## Source
== == ==

Not really dangerous. And it requires something like a
computer with an I/O pin to use the noise you can get from a
resistor and a capacitor, so that part is more brag than fact.
The point I was trying to make is that the project is
interesting because you learn about radiation detectors,
and how smoke alarms work, (and other esoteric stuff) not
because it's a good hardware random number generator.
For the vast majority of people, timing keystrokes and
a cryptographically secure random number generator would
suffice. Yarrow is free and requires no hardware at all -
you can't beat that price.
Scott Nelson <[EMAIL PROTECTED]>
------------------------------
From: "j.w.altena" <[EMAIL PROTECTED]>
Subject: Re: Random number generation
Date: Sun, 3 Oct 1999 09:22:59 +0200
Hi Scott,
You asks for more information, here it is:
At Statistics Netherlands (SN) we have a project called the "virtual
census". For this project we combine al the individual data on persons we
have at SN. This individual data is from registrations and surveys. At the
end this (yearly and probably longitudinal) virtual census will comprise all
the data of 16 million dutch, their jobs, households, houses, social
benefits, etc.

== == ==

## Information supplied
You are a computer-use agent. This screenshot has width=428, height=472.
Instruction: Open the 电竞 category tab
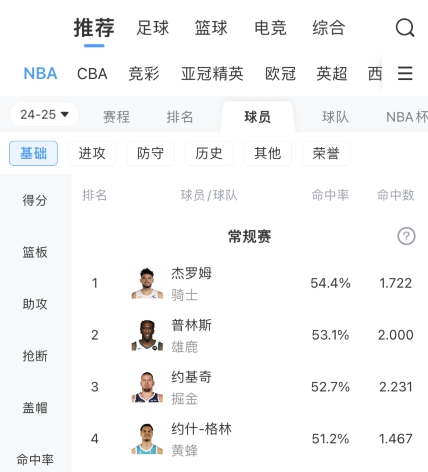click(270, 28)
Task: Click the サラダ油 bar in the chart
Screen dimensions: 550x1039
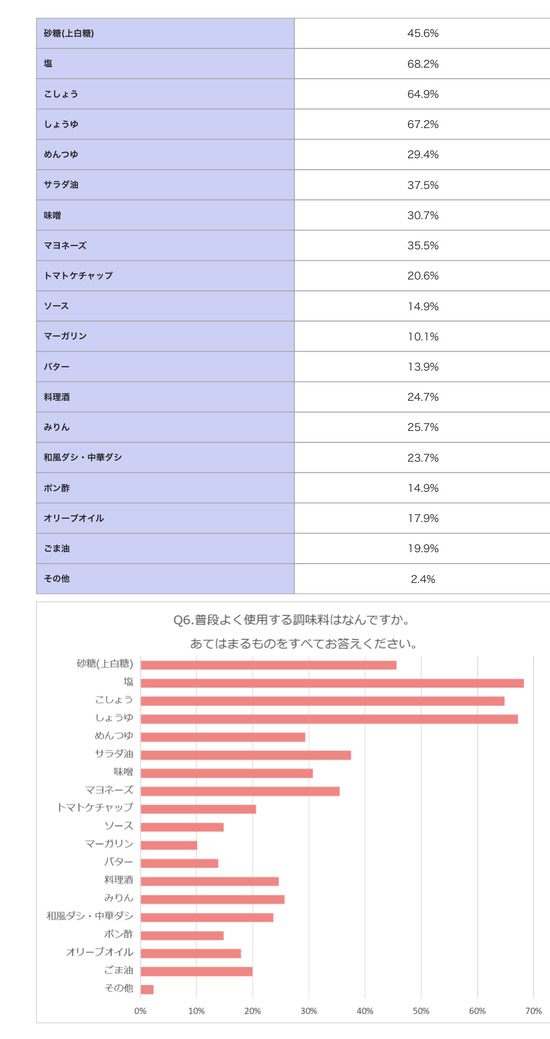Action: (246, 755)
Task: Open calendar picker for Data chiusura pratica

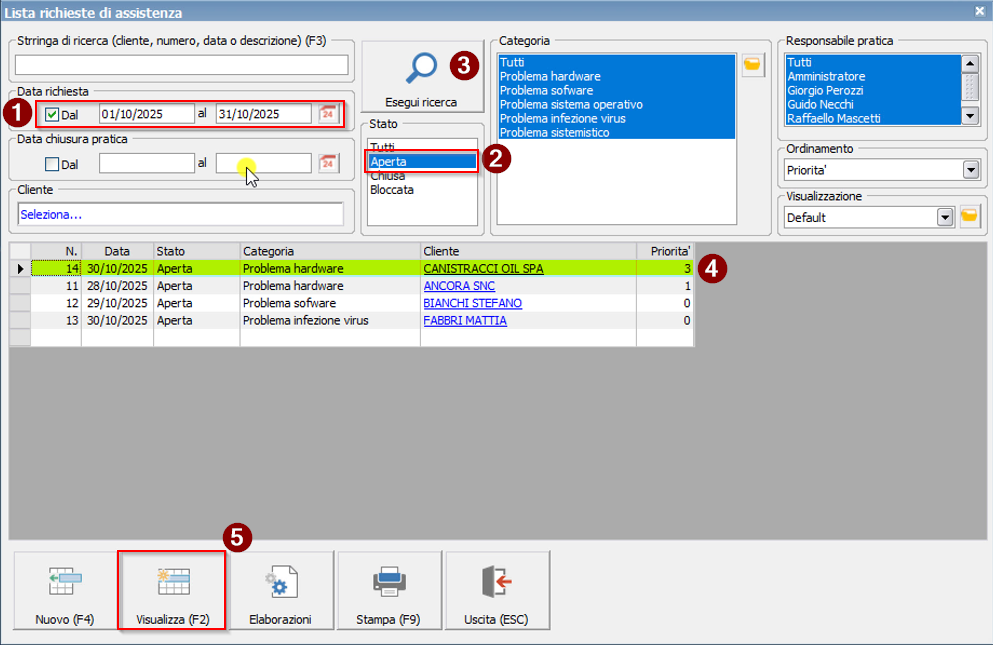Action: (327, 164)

== == ==

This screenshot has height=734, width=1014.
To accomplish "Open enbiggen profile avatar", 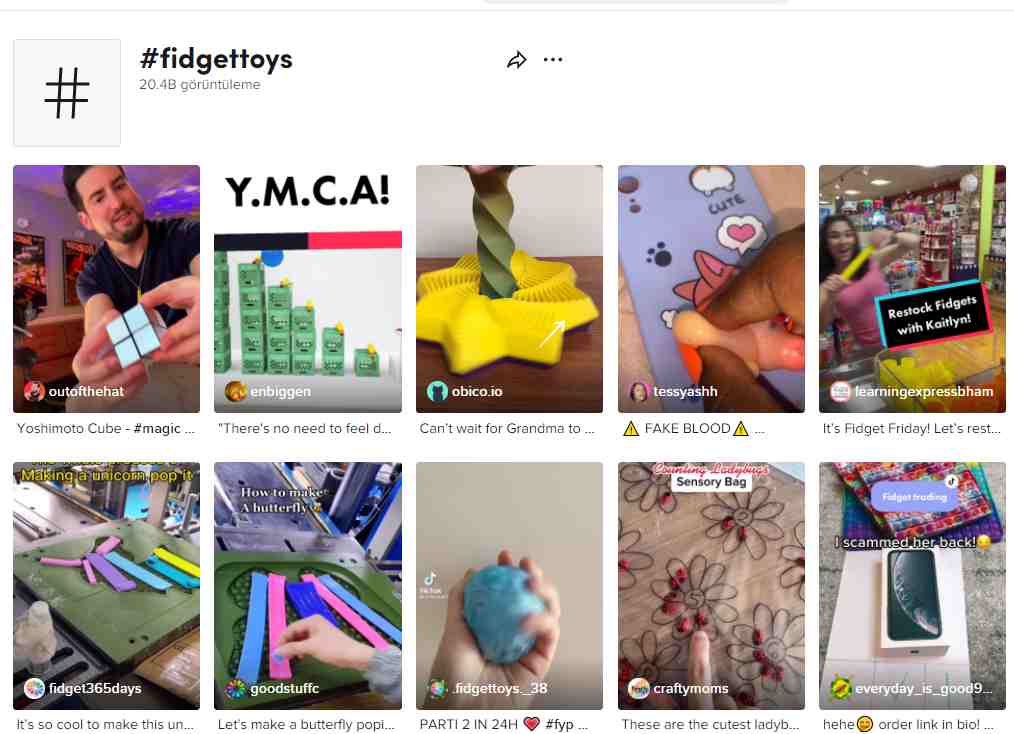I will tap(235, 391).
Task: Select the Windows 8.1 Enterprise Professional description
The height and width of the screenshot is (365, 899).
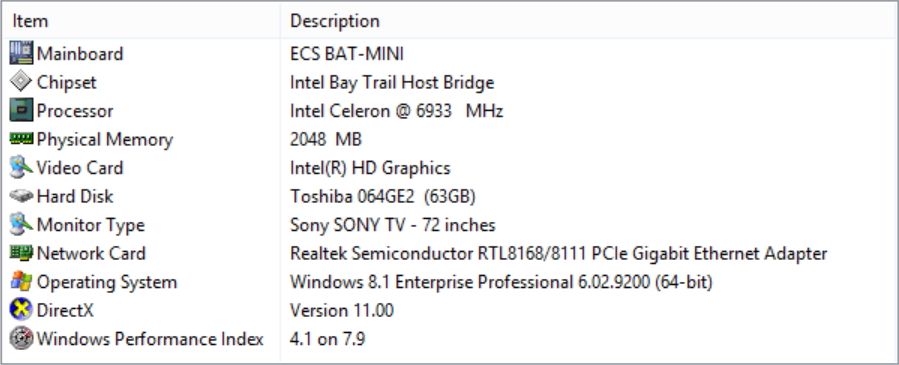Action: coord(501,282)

== == ==

## Directives
1 > Reproduce the stretch from "Scott Nelson <[EMAIL" through "benefits, etc." in the random number generation thread, swapping "census" for "population register".
2 > Extend the random number generation thread beyond its last sentence.

## Response list
1 >
Scott Nelson <[EMAIL PROTECTED]>
------------------------------
From: "j.w.altena" <[EMAIL PROTECTED]>
Subject: Re: Random number generation
Date: Sun, 3 Oct 1999 09:22:59 +0200
Hi Scott,
You asks for more information, here it is:
At Statistics Netherlands (SN) we have a project called the "virtual
population register". For this project we combine al the individual data on persons we
have at SN. This individual data is from registrations and surveys. At the
end this (yearly and probably longitudinal) virtual population register will comprise all
the data of 16 million dutch, their jobs, households, houses, social
benefits, etc.

2 >
Due to our privacy regulations we must split as soon as possible the so
called identifiying variables (address, zip-code, etc) from the statistical
variables (age, wages,etc). Some people of my staff are allowed to work with
only the identifying variables (staff which are responssible for linking the
individual data form different sources), others with only the statistical
variables. A very limited part of my staff is allowed to work - only for a
limited time - with both groups of variables. They must assign the
identifying numbers.
We need this identifying numbers for the following:
When we get a file with the individual data we assign to each record a two
unrelated unique - identifying - numbers. One of them is not a number from
1 to N because that could - at a some stage - give some information. Then we
split the file in three parts: one part with at each row only the two unique
numbers (the linking-table). One part with at each row one unique number and
the identifying variables (the identifying part) and ond a part with the
other unique number and the statistical variables (the statistical part). My
staff is only granted rights for the part they need te use for their job. In
this manner it isn't possible to get access to the statistical data when you
have access to the identifying data, v.v. Then we sort the three files on
their (first) indentifying number. To be more secure, we enrypt the
linking-table so that it's impossible for our automation-staff to link the
data as well. When we need tot combine the two groups of variables, we can
use the linking table to do this (to do that, we need a lot of signatures).
So we need a lot of unique ("random") numbers of a the specified size, may
be this explanation give you some help.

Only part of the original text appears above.